Spectroscopic studies of ternary complexes of thymidylate synthetase, deoxyribonucleotides, and folate analogs

Conformational changes accompanying the formation of binary and tightly bound ternary complexes of thymidylate synthetase and all possible combinations of three folate analogs (N-10-ethyl-quinazoline, folic acid triglutamate, and folic acid) and three deoxyribonucleotides (5-fluoro-2'-deoxyuridylic acid (FdUMP), 2'-deoxyuridylic acid (dUMP), and thymidylic acid (dTMP] were studied by means of ultraviolet difference spectroscopy. The amplitudes of the spectral changes upon ternary complex formation were 2-3-fold greater than those generated by formation of binary enzyme-nucleotide and enzyme-folate analog complexes. Difference spectra of the ternary complexes all showed a major increase in absorbance in the region of 320-340 nm, presumably due to perturbations of the folate analog chromophores, whereas decreases in absorbance occurred over a range of 260-310 nm. N-10-ethyl-quinazoline tended to form the complex with the greatest filtration efficiency on nitrocellulose filters, followed by folic acid triglutamate and folic acid, whereas among the nucleotides, the most stable complexes were formed with FdUMP, followed by dUMP and dTMP. A correlation was observed between the apparent stability of the ternary complex and the magnitude of the absorbance change in its difference spectrum.
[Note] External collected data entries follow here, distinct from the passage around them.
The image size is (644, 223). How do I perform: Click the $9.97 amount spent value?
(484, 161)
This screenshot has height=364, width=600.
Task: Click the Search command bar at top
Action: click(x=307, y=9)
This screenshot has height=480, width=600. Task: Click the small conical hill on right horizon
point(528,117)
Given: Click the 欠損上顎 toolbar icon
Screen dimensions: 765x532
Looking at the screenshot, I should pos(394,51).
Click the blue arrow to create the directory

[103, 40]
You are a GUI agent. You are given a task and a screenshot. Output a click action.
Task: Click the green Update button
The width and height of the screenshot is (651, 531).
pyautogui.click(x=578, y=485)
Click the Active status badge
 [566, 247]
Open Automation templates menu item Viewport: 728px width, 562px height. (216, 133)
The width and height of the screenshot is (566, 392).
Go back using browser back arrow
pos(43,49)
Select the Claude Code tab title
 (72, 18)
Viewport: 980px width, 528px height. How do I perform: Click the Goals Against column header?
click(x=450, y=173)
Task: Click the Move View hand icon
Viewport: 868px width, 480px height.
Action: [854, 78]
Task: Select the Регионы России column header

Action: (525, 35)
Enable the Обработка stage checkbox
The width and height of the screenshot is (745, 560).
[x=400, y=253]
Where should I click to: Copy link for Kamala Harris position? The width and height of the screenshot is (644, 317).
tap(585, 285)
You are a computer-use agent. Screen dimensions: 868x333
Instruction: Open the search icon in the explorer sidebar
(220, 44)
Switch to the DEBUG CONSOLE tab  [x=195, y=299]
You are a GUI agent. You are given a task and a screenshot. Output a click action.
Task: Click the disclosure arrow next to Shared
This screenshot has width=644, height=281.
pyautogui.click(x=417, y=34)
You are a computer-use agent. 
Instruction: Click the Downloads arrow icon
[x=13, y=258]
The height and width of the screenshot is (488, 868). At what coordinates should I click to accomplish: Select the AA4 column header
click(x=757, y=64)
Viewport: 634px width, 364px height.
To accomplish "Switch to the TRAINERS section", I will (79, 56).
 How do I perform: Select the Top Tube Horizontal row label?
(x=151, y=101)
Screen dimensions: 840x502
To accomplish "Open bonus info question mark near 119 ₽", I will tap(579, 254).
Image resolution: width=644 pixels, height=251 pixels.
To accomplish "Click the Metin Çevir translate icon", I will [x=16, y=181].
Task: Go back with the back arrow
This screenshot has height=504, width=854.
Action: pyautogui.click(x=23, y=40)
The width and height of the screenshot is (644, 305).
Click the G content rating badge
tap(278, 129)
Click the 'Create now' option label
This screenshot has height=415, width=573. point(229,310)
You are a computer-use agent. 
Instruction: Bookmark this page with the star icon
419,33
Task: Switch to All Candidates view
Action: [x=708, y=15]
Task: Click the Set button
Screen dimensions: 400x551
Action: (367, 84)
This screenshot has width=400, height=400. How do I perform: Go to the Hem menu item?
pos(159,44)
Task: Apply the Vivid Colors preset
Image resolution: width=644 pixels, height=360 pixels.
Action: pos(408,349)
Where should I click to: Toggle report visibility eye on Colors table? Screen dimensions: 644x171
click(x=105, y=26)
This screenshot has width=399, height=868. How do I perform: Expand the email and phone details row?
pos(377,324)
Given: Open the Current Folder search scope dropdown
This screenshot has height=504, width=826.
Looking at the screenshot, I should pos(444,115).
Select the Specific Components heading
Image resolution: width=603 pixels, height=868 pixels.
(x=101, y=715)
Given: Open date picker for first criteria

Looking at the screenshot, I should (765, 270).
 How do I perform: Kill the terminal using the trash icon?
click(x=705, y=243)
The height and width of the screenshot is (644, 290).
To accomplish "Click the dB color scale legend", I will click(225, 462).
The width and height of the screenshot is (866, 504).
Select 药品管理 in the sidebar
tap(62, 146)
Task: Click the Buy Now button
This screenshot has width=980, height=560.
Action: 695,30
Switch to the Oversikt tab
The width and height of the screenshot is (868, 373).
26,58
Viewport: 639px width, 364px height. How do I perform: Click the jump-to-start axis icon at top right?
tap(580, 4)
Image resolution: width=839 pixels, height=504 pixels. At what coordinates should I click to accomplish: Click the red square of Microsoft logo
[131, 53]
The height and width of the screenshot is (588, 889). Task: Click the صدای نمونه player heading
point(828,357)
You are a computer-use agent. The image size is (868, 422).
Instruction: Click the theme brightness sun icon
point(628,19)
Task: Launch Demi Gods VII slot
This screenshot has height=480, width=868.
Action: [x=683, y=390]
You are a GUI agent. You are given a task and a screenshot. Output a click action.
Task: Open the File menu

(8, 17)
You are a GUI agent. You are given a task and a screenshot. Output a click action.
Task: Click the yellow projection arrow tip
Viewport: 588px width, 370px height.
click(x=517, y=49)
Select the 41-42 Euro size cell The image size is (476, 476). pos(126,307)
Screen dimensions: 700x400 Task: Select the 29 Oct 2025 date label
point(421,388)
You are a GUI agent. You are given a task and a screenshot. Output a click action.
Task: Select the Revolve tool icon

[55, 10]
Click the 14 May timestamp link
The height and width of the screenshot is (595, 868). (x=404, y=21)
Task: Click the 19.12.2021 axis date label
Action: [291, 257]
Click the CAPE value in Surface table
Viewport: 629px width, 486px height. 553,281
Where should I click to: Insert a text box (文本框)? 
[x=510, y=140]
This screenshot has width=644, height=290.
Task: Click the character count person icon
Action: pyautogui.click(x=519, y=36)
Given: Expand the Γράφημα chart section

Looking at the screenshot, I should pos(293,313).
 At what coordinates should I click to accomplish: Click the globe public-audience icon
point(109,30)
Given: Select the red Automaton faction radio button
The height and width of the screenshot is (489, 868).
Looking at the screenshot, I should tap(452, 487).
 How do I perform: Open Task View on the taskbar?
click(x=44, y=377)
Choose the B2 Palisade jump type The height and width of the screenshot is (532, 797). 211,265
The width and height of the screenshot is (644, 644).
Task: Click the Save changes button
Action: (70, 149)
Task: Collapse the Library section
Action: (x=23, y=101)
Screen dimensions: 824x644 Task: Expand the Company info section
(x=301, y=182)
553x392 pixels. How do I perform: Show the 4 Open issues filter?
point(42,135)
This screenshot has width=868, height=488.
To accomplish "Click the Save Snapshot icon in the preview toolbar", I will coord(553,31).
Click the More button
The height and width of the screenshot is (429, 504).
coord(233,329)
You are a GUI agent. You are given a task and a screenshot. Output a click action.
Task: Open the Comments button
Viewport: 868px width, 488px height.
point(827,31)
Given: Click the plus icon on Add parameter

The formation of the various ternary complexes showed three different categories of rate behavior: 1) very rapid formation of the complex; 2) biphasic formation with a rapid phase and a slow phase requiring up to 90 min for completion; and 3) in the case of the ternary complex formed with enzyme, FdUMP, and folic acid, only a slow phase of binding. The slow formation of the latter complex was accompanied by concomitantly slow changes in the difference spectrum. However, in those cases of biphasic formation of the complexes, almost all of the spectral change occurred rapidly, and very little of it corresponded to the slow phase of complex formation. To accommodate these observations, a model is proposed involving a sequential interaction of the two subunits of thymidylate synthetase.